"""

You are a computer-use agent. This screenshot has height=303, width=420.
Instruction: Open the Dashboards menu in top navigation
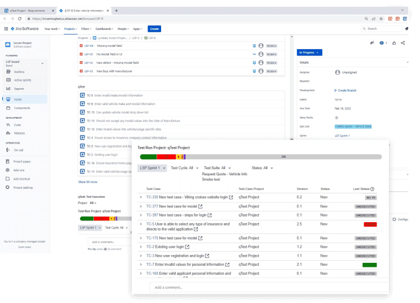click(x=104, y=28)
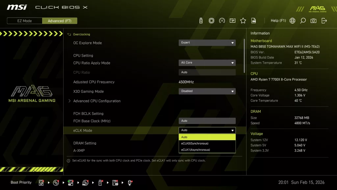Open Favorites using the star icon

pyautogui.click(x=243, y=20)
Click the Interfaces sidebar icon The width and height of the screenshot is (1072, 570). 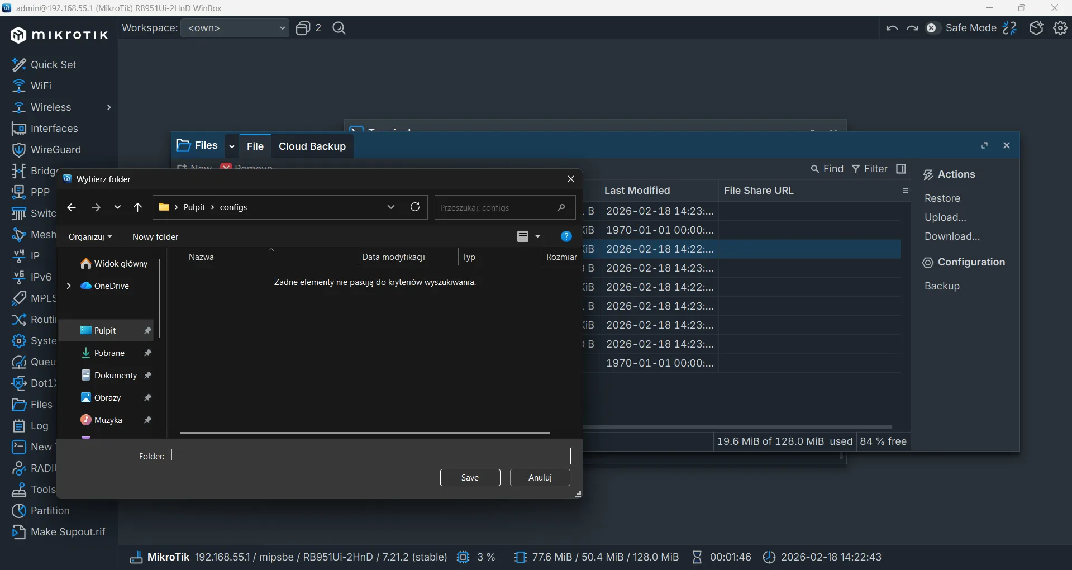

"""

_Problem requirements_
Leave out the pictures and set down all of the data exactly.

_Task solution_
You are a computer-use agent. This screenshot has height=303, width=420.
Instruction: Open the Dashboards menu in top navigation
click(x=104, y=28)
Open Favorites using the star icon

pyautogui.click(x=243, y=20)
Click the Interfaces sidebar icon The width and height of the screenshot is (1072, 570). 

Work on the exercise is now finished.